IBM Discusses Record Setting SPECj Results and the Benchmarking Process
InfoQ was able to talk to Andrew Spyker and John Stecher about the results. Andrew Spyker is a Senior Technical Staff Member (STSM) leading the IBM ® WebSphere Application Server performance teams. Andrew’s specialty has been web services and SOA. John Stecher is the lead of our JEE performance teams in the WebSphere Application Server. John Stecher is a lead developer and architect for the SPECjAppServer benchmark for both the current and future versions. John has worked on SPECjAppServer for the last five years.
Could you tell us a little about your group at IBM?

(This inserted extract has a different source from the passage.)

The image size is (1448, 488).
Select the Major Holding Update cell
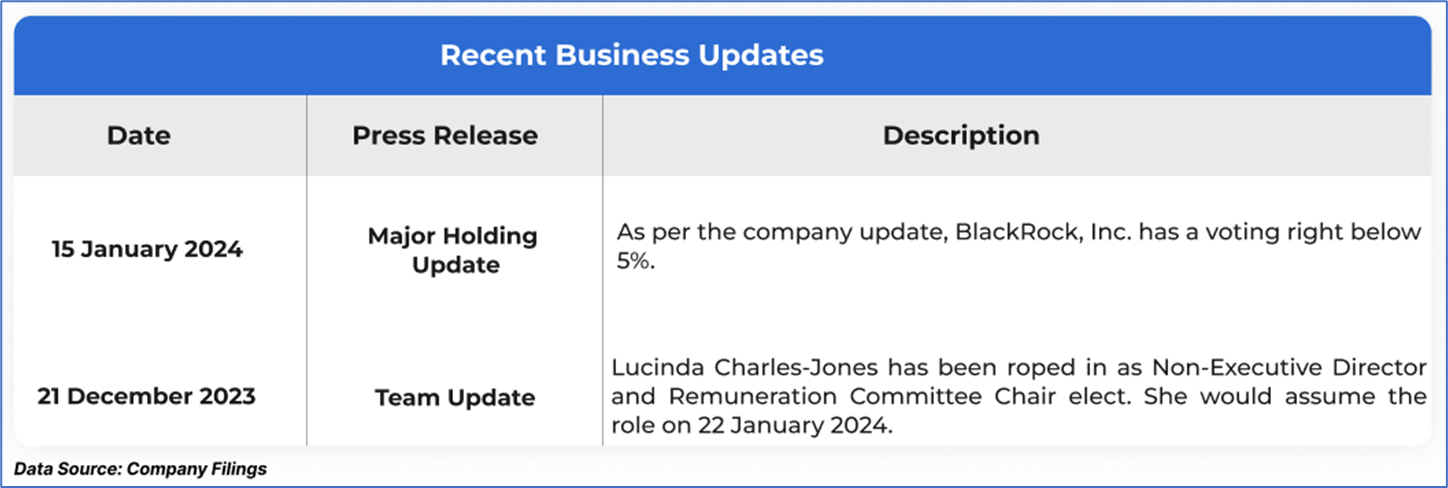453,250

The WebSphere Application Server performance team is based out of Rochester, Minnesota and Research Triangle Park, North Carolina. Our team is committed to delivering to our customers industry leading performance with the WebSphere Application Server code base. We focus on “real world” customer scenarios which have inspired us to create a variety of internally developed benchmarks, as well as collaborate on standardized benchmarks like the SPECjAppServer benchmark. We are committed to understanding what our customers want in performance and delivering. The team is divided into segments looking at future technologies, current product release cycles, as well as service stream environments to ensure that from a performance perspective the WebSphere Application Server continues to meet and exceed our customers’ demands. The performance team develops performance tuning guides and best practices in order to educate our customers on how to achieve the best performance with their applications on the WebSphere Application Server. Lately, Andrew has also been directly addressing performance with our customers through the WebSphere Community Blog.
How long did it take from start to finish to perform the benchmark from an organizational standpoint (first run to numbers you were ready to submit)? How much improvement where you able to achieve versus out of the box results?

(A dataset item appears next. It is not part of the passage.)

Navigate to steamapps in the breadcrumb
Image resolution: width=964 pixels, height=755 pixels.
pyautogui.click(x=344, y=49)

The benchmark takes about 2-3 weeks to run on these smaller hardware configurations from unpacking the new hardware to submitting the final result to the SPEC organization. Larger results that involve much more hardware and complex network and database configurations can take anywhere from a month to three months to complete. Out of the box results are typically improved upon significantly as initially almost every software product on the market today is built to run on older hardware as well as brand new hardware and appropriate defaults for that broad spectrum don't necessarily result in blazing out of the box performance on only one specific hardware configuration. However, once you tune a small set of parameters, mainly the JVM heap size, to work with the total physical memory you are well on your way. Typically once you get the heap size set correctly you can expect to get 20-25% better performance by tuning other parameters on this specific benchmark.
What areas where you able to optimize the most?
In terms of tuning - the IBM ® JVM (JVM) and the thread pools were the areas that we optimized most in the benchmark. The JVM is probably the most critical. Getting tuning right on the JVM in terms of heap sizes and garbage collection policy can lead to significant improvements in performance. From there, tuning the thread pools inside the WebSphere Application Server is critical to this benchmark but in most cases is not as critical to customer applications getting the best performance. In benchmarking, when you are trying to squeeze every last transaction out of a system you actually end up tuning for the specific hardware itself.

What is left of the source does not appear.